第47話 爆殺の報酬?

 小爆心地の駐車場にあるエクサスLFAのところまで来ると。キュピっという音とともにハザードランプが点滅した。響先生が運転席側に回りながら、

「送るよ」

 と言ってくれたので助手席側のドアを開けると、シートの後ろがすぐ壁になっていて後部座席がなかった。

「これって、あたしたち乗ったら定員オーバーですよね」

「ツーシーターだからね。ま、気にすんな。バス停までだから」

 教師とは思えない言い方をした。

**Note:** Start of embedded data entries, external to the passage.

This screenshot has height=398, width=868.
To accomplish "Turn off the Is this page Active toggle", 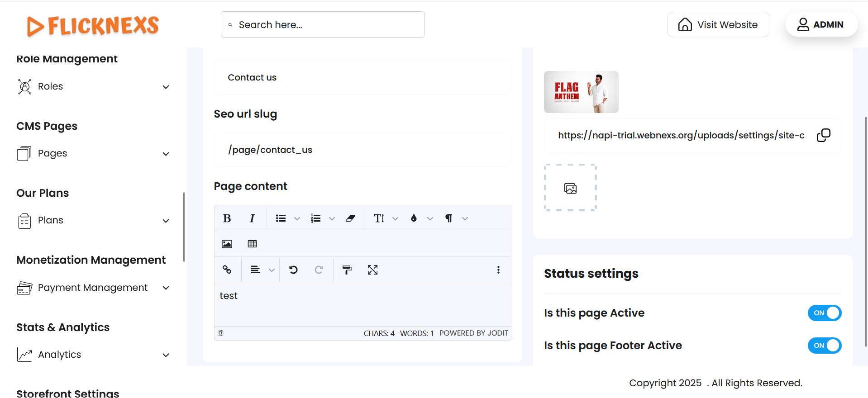I will coord(824,313).
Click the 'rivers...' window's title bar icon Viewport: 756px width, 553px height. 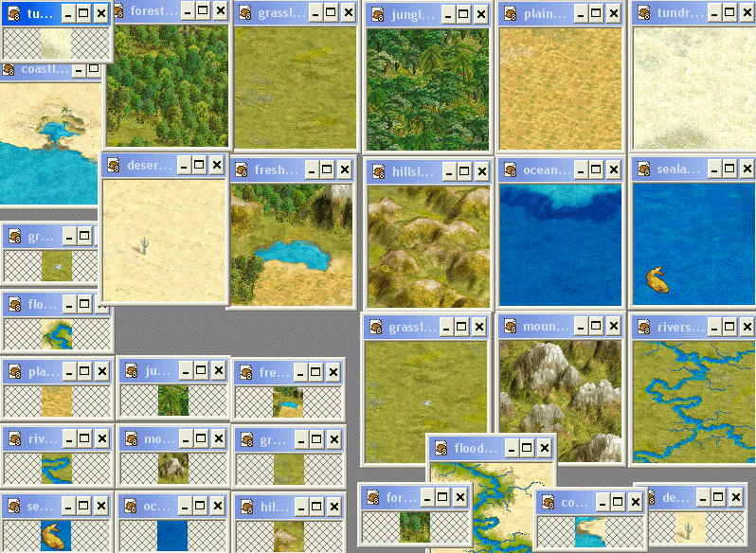pyautogui.click(x=642, y=328)
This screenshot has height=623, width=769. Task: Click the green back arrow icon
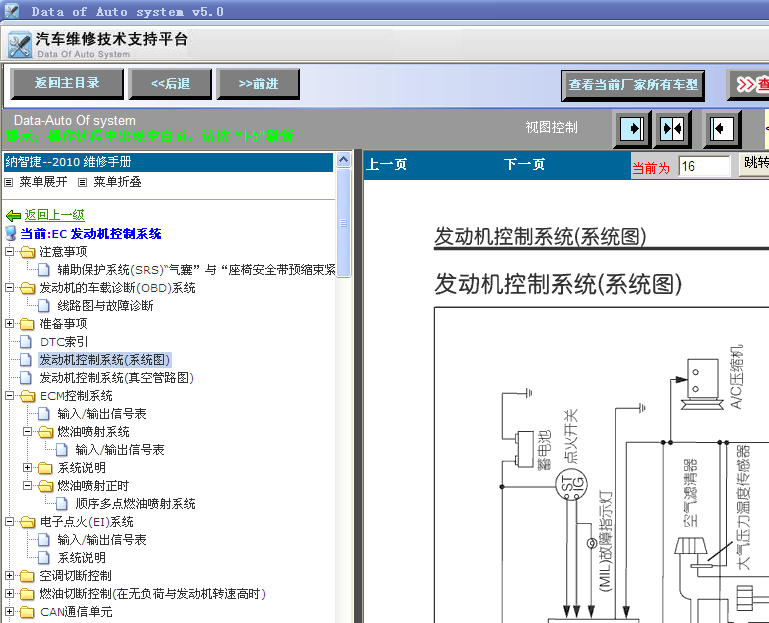pos(13,215)
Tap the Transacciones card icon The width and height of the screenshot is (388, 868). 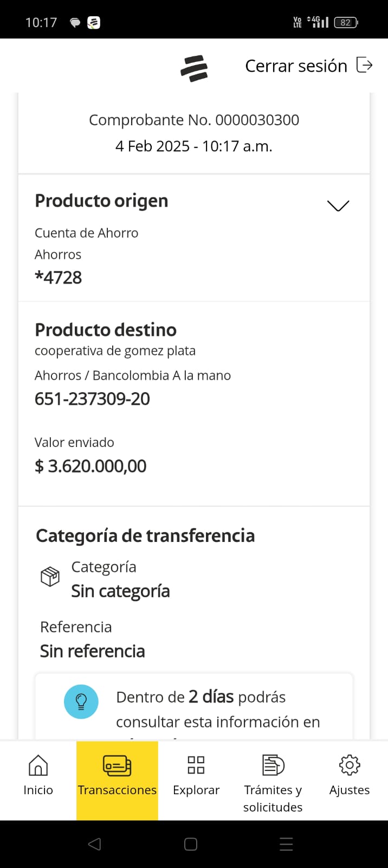117,765
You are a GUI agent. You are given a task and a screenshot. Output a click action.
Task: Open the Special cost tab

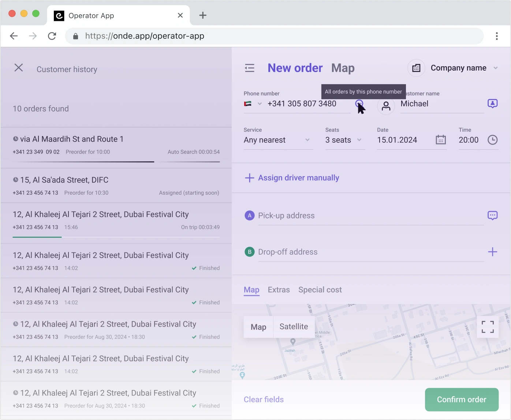(320, 290)
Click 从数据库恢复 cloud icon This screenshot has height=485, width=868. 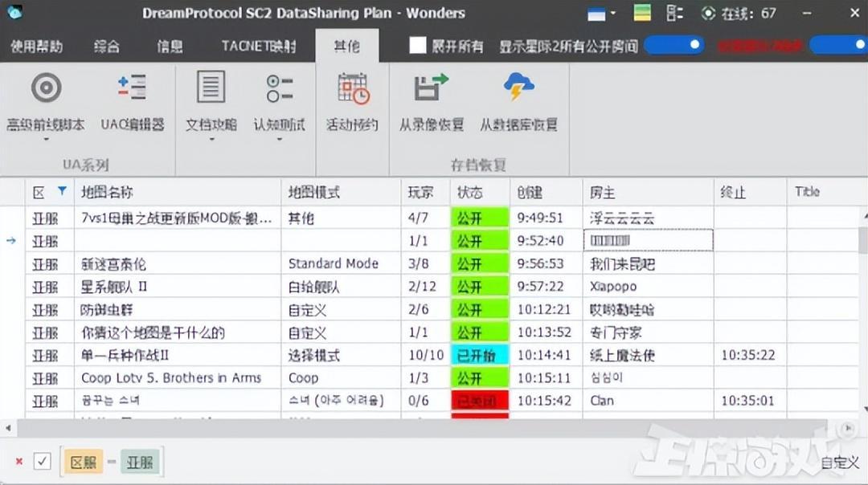point(518,88)
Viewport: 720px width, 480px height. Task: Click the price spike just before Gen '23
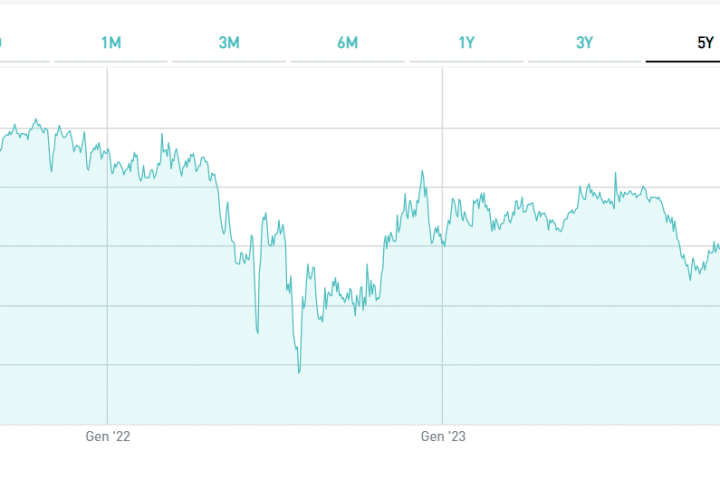(423, 171)

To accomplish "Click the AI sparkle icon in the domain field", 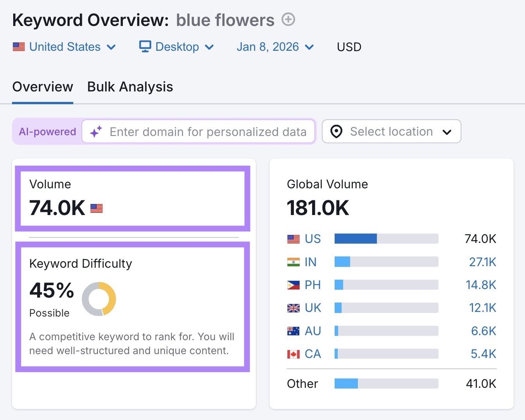I will point(96,131).
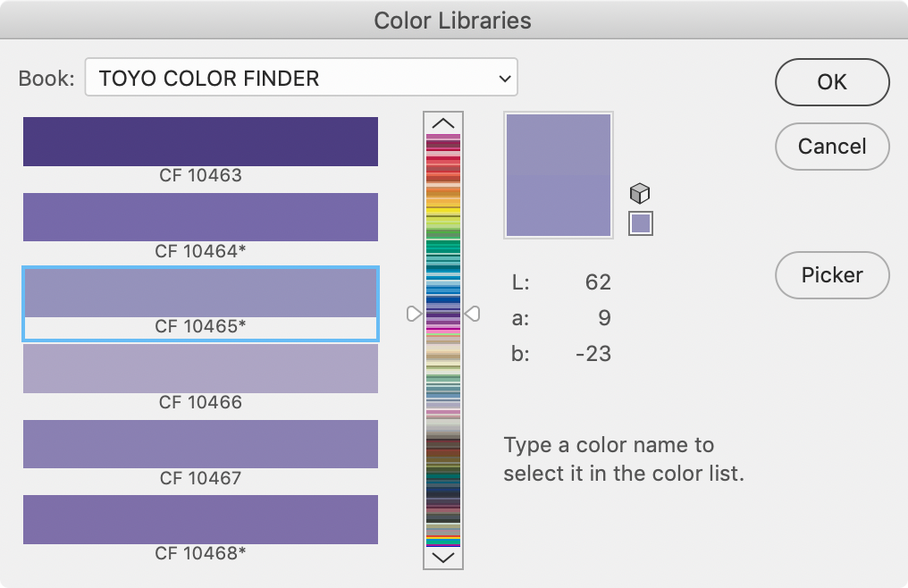Select the highlighted CF 10465* swatch
This screenshot has width=908, height=588.
200,293
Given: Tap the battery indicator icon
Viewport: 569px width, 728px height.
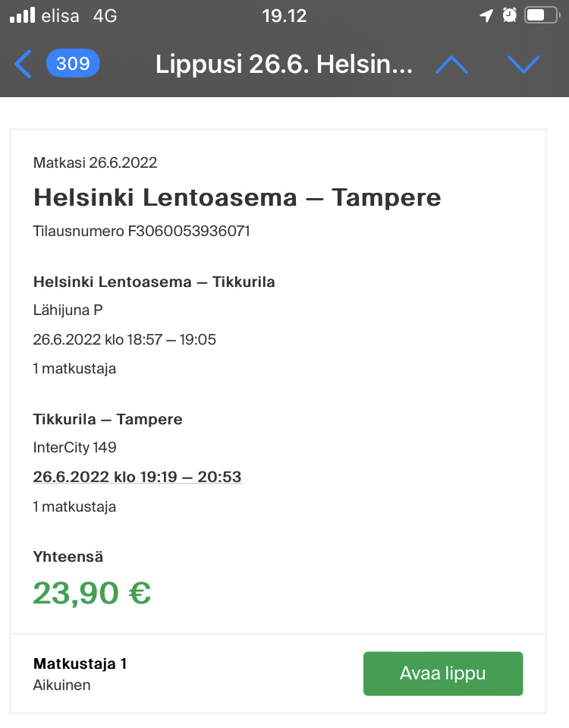Looking at the screenshot, I should tap(542, 15).

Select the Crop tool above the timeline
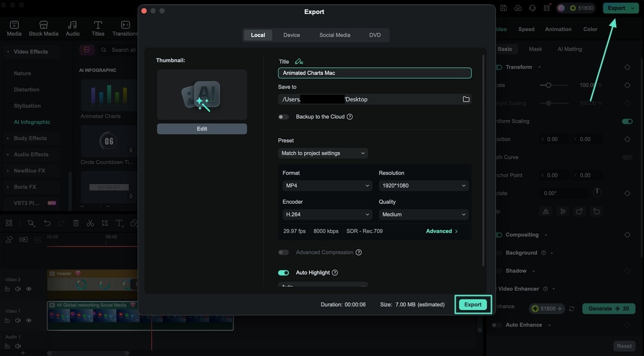[105, 223]
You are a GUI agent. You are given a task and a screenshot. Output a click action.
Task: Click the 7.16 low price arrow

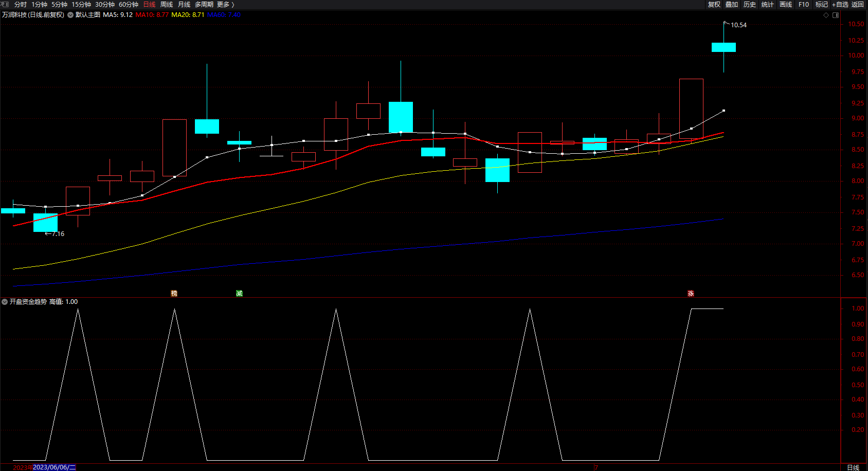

いいのかなと戸惑いながら、あたしから先に真っ赤なシートに座った。座席が深いせいで沈み込んだ姿勢の上に冬凪が乗ったものだから、あたしは全く前方が見えない状態になった。だらだら坂を戻ってヤオマン屋敷を過ぎたら数百メートルで大通りの三宅商店の角に出る。そのすぐ近くがバス停だから車でならすぐだ。我慢しよう。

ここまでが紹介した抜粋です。